But the potential volume of ads, and their proximity to the personal content of customers, could stir privacy concerns, say tech and advertising analysts.
Facebook's new format may display more prominent ads on the news feed - a list of updates on the activities of a user's Facebook friends, according to those briefed on the new system. Facebook ads also currently appear as banners on the left-hand and bottom borders of Facebook pages.
Eventually, Facebook hopes to refine the system to deliver ads based on users' interests, says Debra Aho Williamson, senior analyst at market researcher eMarketer.
Facebook acknowledged that it is working on its advertising strategy but declined specific comment.
"Facebook wants to combine information points about you as a person, and your network of friends, to create a more complete profile of you as a consumer," says Paul Gillin, author of "The New Influencers: Marketer's Guide to New Social Media."
"If you join a photography group, for instance, they can then target camera ads to you," he says. "This drives even more value out of its database."

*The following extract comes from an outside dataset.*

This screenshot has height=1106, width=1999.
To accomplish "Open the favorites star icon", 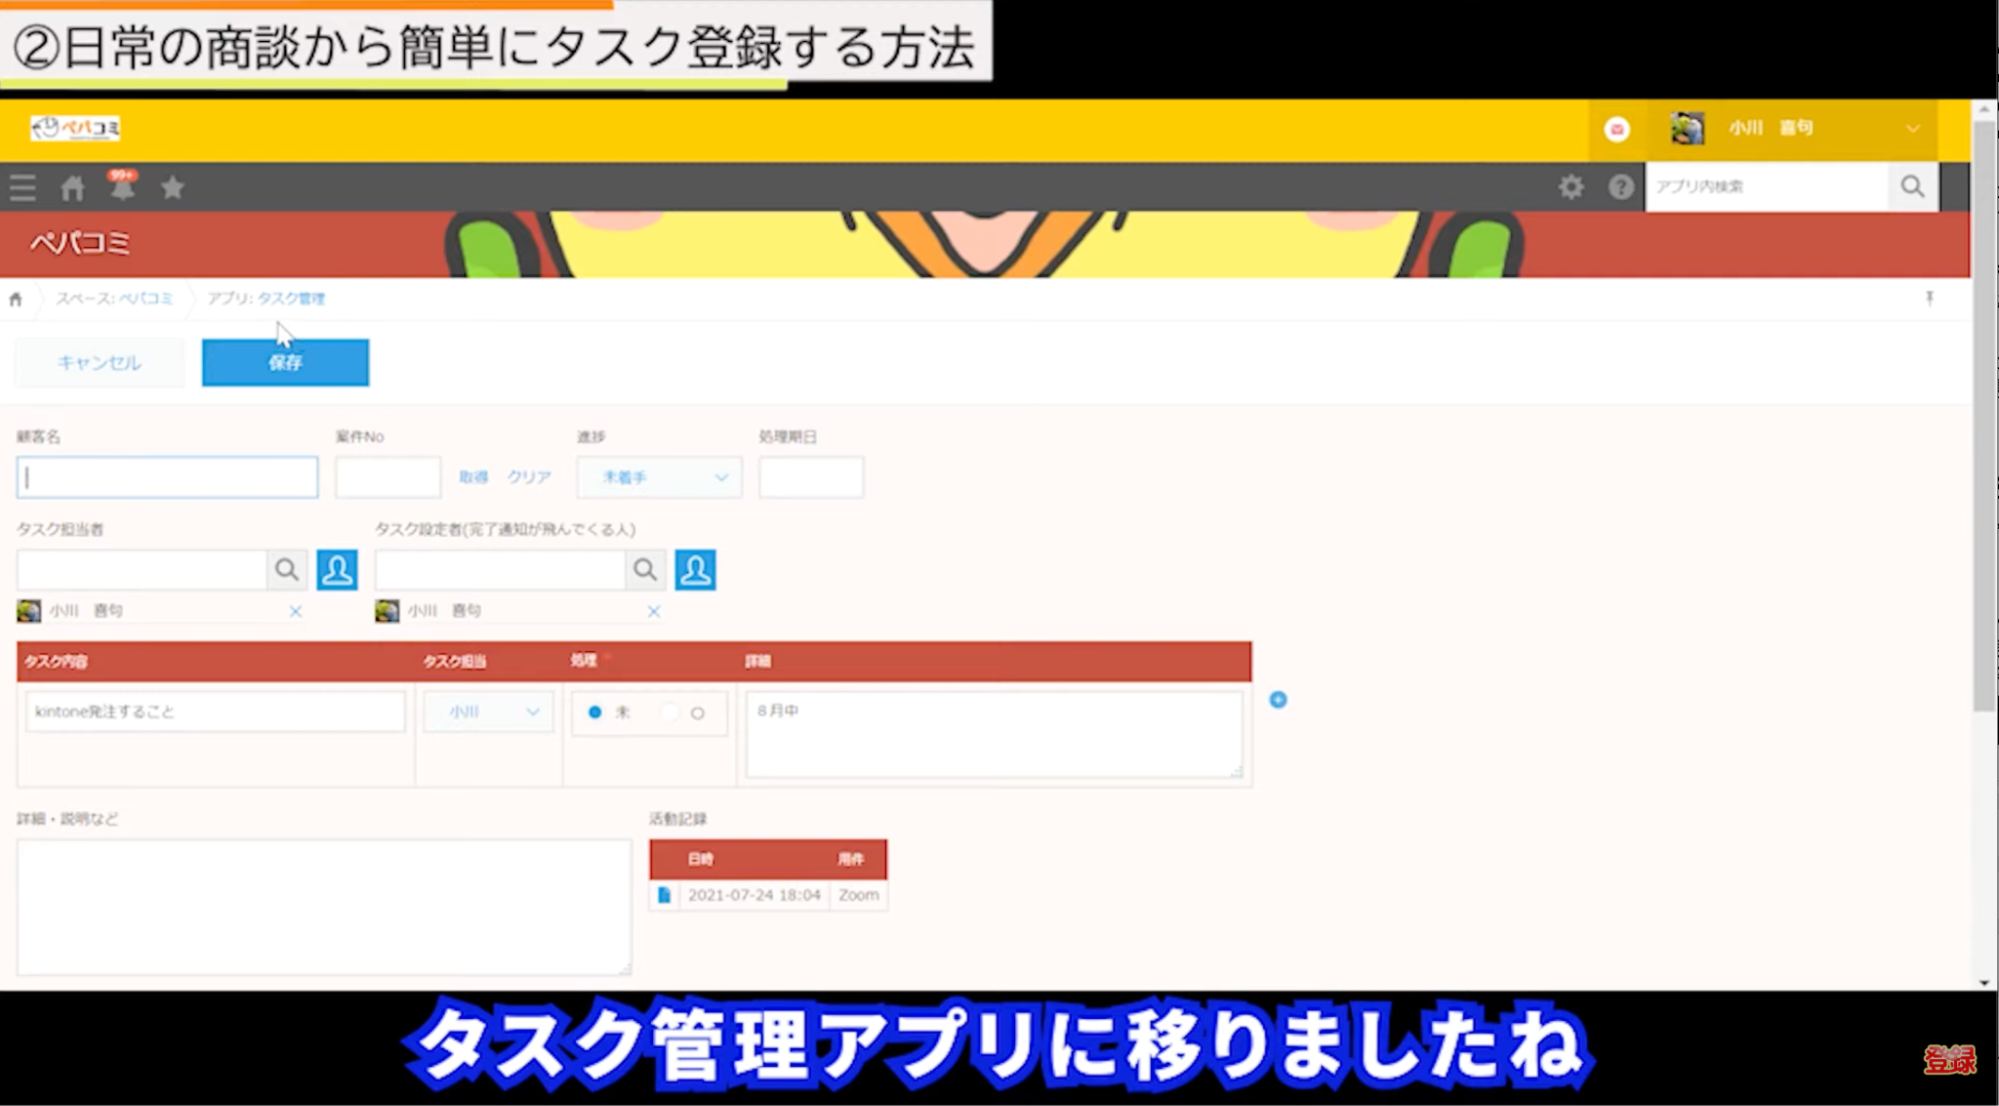I will [x=173, y=188].
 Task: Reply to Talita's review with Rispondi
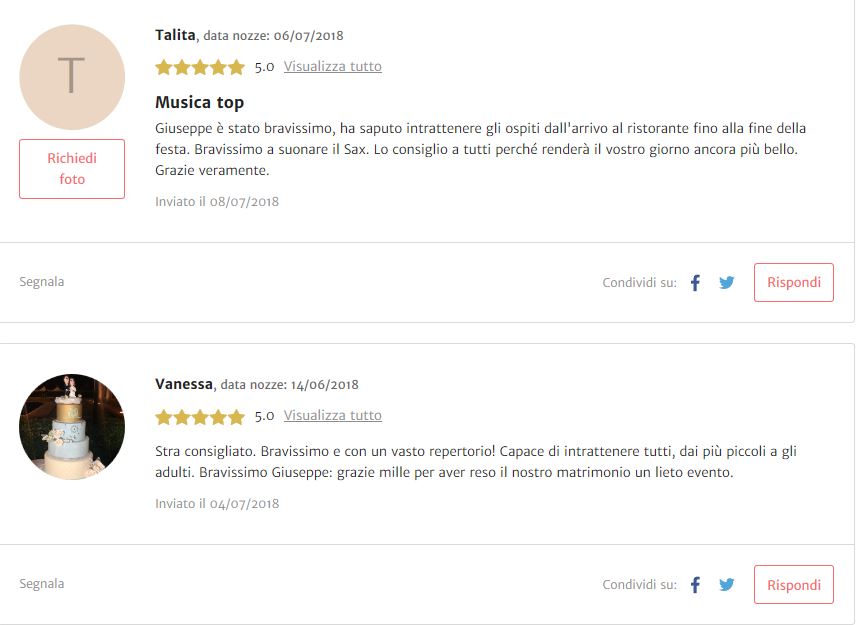click(793, 282)
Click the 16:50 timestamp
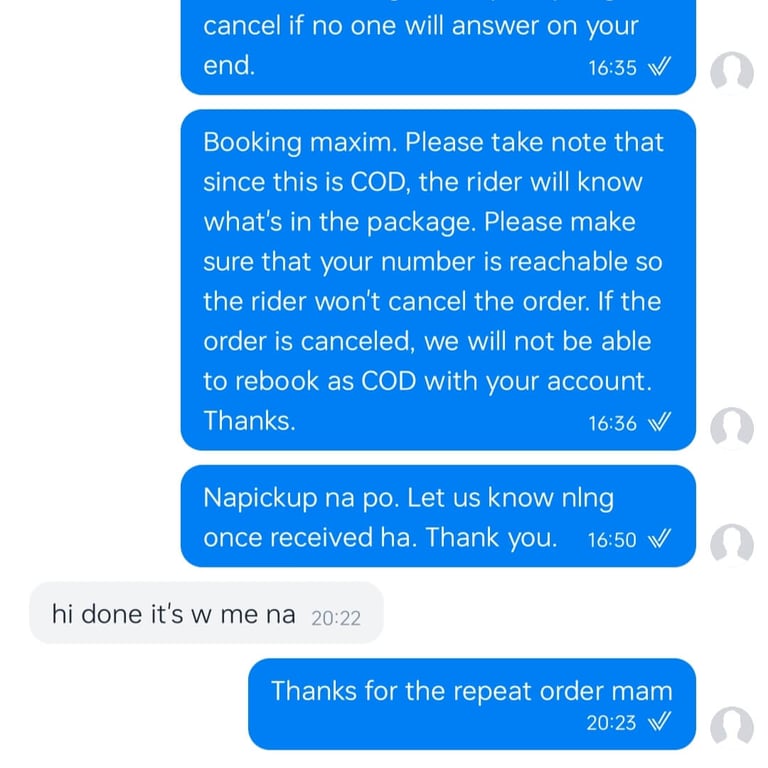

Facebook has grown at such a furious clip - it's up to 37 million active members after it was made available to everyone last September _ it's considered prime online real estate for targeted ads.
The company is on track for $125 million in U.S. ad revenue this year, but could add millions in additional sales through its new ad plan, Williamson says.
"Facebook sees as much potential in sales via social networking as Google has through Web searches," Gillin says.
MySpace, the largest social-network with 115 million users, is implementing a new targeted-ad system this year, company spokeswoman Ann Burkart says.
"The same ultimate goal applies to social networks," says Williamson at eMarketer. "It's about mining the information people post about themselves and using it for targeted advertising."
General Motors and Pepsi are among companies that have been briefed.
"The opportunity to target: That's what we're here for," says John Vail, director of interactive-marketing at Pepsi, a Facebook advertiser since last fall.
But the lure of a financial haul from advertisers must be weighed against privacy concerns of Facebook members, who use it as a personalized scrap book to socialize with friends and colleagues.
Facebook must be sensitive to the "creepiness factor" of potentially intrusive ads, Gillin and others say. Google, for instance, experienced customer backlash when targeted ads first appeared on Gmail, its free e-mail service.
Google's customers eventually got used to the ads as online users have in general become more at ease with privacy issues.